According to the foreign humanitarian worker, rebuilding without security is meaningless.
“The destruction has been done. The people have been killed. We can’t change that,” he said. “But the government has to protect its people. This cannot happen again. You cannot have 300 people killed in their own village.”
Yet it did happen again.
Misidentifying the Perpetrators
In the aftermath of the Kwara attack, some officials attributed the violence to Islamist groups such as Boko Haram, ISWAP, or Lakurawa. The foreign humanitarian worker directly challenged this narrative.
“The official terrorist groups are not the primary perpetrators against Christians in Nigeria,” he said. “The mass killing and mass displacement in the Middle Belt is being done by Fulani militias.”
According to his account, Boko Haram operates mainly in Borno and Yobe states, while Middle Belt attacks follow a different pattern.
“Boko Haram didn’t burn Yelwada,” he said. “Plateau, Riyom, Zika, Miango, it was not Boko Haram. It was Fulani terrorists. Please do not get it wrong. This is the truth.”
He warned that misidentification misdirects security responses and allows attackers to operate with impunity.
When Corruption and Violence Converge
The foreign humanitarian worker’s testimony points to a system where insecurity and corruption reinforce each other. Violence produces displacement. Displacement attracts humanitarian funding. Inflated contracts then turn suffering into profit.

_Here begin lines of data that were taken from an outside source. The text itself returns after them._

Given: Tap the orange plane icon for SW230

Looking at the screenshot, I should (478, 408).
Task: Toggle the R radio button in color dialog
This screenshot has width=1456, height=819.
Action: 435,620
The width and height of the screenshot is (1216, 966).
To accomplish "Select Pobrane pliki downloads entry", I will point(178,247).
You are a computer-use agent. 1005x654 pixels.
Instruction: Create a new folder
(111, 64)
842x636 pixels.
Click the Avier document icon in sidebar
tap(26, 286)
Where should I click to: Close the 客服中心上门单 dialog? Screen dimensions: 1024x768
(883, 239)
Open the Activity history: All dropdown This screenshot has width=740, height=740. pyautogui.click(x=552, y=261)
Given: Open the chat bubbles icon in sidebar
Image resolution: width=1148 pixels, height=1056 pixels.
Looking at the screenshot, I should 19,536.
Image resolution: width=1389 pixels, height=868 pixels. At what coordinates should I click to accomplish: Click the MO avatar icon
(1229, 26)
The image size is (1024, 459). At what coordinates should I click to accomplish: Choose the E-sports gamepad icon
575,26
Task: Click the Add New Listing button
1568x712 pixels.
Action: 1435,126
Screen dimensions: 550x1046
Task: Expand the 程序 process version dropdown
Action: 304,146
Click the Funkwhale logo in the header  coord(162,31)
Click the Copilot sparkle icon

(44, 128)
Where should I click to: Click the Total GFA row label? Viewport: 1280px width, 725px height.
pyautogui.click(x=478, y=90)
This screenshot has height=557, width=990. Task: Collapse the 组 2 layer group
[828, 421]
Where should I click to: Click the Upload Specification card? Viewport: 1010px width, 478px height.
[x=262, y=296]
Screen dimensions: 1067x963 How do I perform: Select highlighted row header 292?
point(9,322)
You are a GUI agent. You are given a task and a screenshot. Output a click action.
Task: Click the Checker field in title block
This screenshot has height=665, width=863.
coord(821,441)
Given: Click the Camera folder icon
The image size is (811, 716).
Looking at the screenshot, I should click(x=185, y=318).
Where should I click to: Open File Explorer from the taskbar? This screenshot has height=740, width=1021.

The result, he said, is a perverse incentive structure where crises persist because they benefit those meant to resolve them.
“Funds are supposed to be reaching people to rebuild, to eat, to survive,” he said. “And they are not making it to them.”
A Call for Accountability
He called for transparency, accountability, and protection.
“There needs to be purity within funds and within government,” he said. “Do things openly. Have accountability. Protect the people.”
Nigerian authorities have repeatedly denied allegations of diversion of humanitarian funds and maintain that security operations are ongoing in affected areas. However, attacks such as those in Woro and Nuku continue to raise questions about both effectiveness and intent.
As bodies were still being recovered in Kwara State, the foreign humanitarian worker’s warning echoed with renewed urgency.
“This cannot happen again,” he said.
But it did.
Without accurate identification of perpetrators, genuine protection for vulnerable communities, and transparency in humanitarian spending, Nigeria’s Middle Belt remains trapped in a cycle where displacement follows violence, corruption follows displacement, and accountability never arrives.
And until that cycle is broken, people will keep dying.